(b) 10 grams of acetyl-anthranilic nitrile was heated in a sealed tube at 110° with alcohol saturated at zero degrees with dry hydrogen selenide and dry ammonia. After five hours, the tube was taken out and the quinazoline crystallized out on cooling. Yield was about sixteen per cent.
As hydrogen selenide was somewhat unstable and did not dissolve freely in alcohol, freshly prepared sodium selenide was used in the following method and was found to be more satisfactory. It was prepared from sodium hydroxide in absolute alcohol by passing dry hydrogen selenide into the solution for about three hours. In the beginning and end of the reaction, nitrogen was used to exclude the oxygen of the air. The selenide was collected and dried in an atmosphere of nitrogen, and then in a vacuum, in presence of phosphorus pentoxide. When thus prepared, sodium selenide was colorless, but on exposure to air it turns reddish and finally dark colored.
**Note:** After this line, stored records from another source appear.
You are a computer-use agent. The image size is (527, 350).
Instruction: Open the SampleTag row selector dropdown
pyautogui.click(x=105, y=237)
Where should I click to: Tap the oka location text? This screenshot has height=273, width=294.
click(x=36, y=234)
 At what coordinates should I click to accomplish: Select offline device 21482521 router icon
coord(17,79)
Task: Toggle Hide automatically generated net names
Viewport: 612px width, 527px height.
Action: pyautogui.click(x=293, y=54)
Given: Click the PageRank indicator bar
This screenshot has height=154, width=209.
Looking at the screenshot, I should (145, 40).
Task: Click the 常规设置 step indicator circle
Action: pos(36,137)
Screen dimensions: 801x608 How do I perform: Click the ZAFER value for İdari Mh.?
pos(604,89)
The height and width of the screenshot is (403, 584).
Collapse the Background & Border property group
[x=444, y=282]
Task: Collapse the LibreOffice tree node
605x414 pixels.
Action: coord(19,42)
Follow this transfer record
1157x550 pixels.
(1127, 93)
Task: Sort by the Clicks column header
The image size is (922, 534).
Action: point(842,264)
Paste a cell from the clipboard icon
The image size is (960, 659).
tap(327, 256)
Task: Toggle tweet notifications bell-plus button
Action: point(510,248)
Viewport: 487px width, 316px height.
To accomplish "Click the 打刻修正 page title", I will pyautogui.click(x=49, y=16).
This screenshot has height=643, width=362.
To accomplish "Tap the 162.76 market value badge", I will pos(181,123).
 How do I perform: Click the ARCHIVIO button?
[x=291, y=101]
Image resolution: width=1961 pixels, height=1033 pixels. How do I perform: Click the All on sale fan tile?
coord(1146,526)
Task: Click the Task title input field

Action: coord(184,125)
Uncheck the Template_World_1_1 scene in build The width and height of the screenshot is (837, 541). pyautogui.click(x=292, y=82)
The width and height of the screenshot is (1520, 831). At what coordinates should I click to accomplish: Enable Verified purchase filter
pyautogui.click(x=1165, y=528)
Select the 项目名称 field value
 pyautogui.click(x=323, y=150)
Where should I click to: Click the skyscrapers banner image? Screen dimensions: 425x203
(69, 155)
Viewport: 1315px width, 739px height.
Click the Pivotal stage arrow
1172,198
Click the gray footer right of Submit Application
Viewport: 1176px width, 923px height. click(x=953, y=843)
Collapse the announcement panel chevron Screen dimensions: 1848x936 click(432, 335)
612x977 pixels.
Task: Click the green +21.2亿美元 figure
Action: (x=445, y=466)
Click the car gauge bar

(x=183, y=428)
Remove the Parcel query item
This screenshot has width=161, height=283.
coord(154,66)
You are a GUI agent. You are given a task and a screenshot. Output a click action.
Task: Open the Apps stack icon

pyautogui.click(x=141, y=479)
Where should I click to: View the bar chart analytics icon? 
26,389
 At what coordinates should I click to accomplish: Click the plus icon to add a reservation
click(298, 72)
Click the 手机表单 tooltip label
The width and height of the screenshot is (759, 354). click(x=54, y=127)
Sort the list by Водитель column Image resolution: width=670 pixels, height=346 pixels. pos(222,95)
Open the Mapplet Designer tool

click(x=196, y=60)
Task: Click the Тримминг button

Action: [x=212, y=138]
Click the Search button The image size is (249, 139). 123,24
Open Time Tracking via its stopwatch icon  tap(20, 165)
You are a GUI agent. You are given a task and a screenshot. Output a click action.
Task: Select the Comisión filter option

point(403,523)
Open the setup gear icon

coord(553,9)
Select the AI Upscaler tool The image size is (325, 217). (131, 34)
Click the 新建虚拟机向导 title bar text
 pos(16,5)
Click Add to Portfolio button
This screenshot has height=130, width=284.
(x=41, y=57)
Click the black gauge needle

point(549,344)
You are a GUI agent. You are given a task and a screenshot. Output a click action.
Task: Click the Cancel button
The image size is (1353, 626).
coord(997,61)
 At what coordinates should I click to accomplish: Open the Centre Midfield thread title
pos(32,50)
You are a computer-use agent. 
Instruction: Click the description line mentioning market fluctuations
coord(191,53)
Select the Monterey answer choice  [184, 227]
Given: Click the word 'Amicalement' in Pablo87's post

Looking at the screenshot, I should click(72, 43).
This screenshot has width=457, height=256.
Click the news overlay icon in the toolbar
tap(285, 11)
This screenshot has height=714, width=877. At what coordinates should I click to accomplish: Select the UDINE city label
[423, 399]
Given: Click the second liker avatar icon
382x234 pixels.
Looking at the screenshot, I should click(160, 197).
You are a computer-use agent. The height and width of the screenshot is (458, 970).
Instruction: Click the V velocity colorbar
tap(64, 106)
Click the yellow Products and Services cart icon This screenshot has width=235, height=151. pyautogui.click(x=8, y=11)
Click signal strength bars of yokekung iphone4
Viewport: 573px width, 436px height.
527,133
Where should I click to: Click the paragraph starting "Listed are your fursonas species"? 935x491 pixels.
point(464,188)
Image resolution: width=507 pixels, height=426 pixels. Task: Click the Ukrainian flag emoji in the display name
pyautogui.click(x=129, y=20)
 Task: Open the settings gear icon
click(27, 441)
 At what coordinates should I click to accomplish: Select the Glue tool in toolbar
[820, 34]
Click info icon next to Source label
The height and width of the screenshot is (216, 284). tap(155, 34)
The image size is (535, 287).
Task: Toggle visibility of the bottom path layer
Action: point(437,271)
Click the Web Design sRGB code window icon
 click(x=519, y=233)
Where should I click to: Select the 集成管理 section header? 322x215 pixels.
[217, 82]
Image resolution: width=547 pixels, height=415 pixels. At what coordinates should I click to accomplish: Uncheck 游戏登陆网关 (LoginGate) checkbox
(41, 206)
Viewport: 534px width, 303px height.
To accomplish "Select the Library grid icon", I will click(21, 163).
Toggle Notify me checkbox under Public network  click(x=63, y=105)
The C. P. selenide on the market was black and was found to be entirely useless.
(c) 20 grams of anthranilic nitrile and fifty grams of sodium selenide were mixed and heated in a distilling flask in an atmosphere of nitrogen, and forty grams of acetic anhydride dropped into the flask very slowly. The temperature was kept at 115° for half an hour and then raised to distill off the acetic acid formed in the reaction, as the condensation hardly went to completion in the presence of any trace of acetic acid. The whole process took an hour and a half. The flask was removed from the oil bath and, after cooling, dilute alkali was run in, in successive portions, to dissolve out the quinazoline. Into the clear alkaline extracts carbon dioxide was bubbled for an hour, and common salt then added. The precipitate was recrystallized several times from twenty-five per cent. alcohol. The yield was from twenty to twenty-five per cent.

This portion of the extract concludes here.